[Entries taken from a collection]
*** Block opens ***

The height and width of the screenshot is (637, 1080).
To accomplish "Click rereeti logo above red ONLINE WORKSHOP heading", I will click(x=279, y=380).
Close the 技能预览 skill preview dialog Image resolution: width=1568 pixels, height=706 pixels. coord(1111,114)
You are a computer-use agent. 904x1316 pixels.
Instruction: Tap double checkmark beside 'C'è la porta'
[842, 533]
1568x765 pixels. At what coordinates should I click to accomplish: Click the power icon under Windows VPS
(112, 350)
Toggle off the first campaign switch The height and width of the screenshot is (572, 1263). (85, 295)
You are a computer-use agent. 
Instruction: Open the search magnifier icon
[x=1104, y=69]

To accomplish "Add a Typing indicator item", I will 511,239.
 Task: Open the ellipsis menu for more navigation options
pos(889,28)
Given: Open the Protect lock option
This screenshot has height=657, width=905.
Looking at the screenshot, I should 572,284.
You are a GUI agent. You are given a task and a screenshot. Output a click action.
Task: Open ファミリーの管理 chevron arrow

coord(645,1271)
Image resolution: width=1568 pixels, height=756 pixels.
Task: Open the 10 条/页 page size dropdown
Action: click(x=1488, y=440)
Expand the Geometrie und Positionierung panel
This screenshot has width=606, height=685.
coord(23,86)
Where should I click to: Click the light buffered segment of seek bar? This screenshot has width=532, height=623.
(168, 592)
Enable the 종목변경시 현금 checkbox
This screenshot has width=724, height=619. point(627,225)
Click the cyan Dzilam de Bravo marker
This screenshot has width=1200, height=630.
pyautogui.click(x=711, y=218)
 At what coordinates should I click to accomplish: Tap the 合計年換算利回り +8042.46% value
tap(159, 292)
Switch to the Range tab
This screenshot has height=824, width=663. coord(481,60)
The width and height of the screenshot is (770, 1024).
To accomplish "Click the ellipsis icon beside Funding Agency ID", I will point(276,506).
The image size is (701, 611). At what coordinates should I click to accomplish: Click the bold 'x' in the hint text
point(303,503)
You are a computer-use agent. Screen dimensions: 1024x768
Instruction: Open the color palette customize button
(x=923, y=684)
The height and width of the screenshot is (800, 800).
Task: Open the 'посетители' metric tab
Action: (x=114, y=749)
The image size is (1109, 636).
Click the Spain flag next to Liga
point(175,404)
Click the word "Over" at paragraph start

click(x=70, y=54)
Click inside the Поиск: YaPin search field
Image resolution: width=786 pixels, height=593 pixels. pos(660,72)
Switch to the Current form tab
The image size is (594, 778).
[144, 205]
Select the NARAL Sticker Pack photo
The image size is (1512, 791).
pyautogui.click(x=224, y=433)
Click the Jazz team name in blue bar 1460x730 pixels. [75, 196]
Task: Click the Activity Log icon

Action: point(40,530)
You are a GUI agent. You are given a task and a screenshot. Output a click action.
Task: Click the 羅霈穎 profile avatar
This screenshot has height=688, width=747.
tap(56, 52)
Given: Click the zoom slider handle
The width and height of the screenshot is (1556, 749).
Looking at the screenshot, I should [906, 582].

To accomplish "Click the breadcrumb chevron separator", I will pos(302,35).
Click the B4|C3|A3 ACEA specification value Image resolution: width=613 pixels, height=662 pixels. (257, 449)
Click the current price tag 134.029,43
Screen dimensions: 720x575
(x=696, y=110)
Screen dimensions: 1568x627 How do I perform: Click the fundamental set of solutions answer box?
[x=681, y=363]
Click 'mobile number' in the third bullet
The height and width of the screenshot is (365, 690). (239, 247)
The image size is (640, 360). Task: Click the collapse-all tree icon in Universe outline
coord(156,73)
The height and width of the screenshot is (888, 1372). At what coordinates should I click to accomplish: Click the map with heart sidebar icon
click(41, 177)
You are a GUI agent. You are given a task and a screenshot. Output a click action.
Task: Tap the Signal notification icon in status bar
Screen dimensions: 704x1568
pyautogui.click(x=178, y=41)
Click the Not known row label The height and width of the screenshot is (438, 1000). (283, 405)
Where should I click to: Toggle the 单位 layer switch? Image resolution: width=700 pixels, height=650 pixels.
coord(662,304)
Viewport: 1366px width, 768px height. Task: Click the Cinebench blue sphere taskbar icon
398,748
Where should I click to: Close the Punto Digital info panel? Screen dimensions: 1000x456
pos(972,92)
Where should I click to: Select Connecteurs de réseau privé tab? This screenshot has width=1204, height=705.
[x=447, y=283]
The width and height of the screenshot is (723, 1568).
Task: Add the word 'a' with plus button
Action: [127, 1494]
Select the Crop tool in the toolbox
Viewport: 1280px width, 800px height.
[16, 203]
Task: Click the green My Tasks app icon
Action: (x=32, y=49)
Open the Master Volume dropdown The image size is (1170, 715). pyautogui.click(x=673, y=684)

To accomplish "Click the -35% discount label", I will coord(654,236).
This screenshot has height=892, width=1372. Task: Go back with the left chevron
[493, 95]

*** Block closes ***

What you write must be the entries restated word for word, from the opening line through the one holding "Close the 技能预览", with nothing else.

The height and width of the screenshot is (637, 1080).
To accomplish "Click rereeti logo above red ONLINE WORKSHOP heading", I will click(x=279, y=380).
Close the 技能预览 skill preview dialog Image resolution: width=1568 pixels, height=706 pixels. coord(1111,114)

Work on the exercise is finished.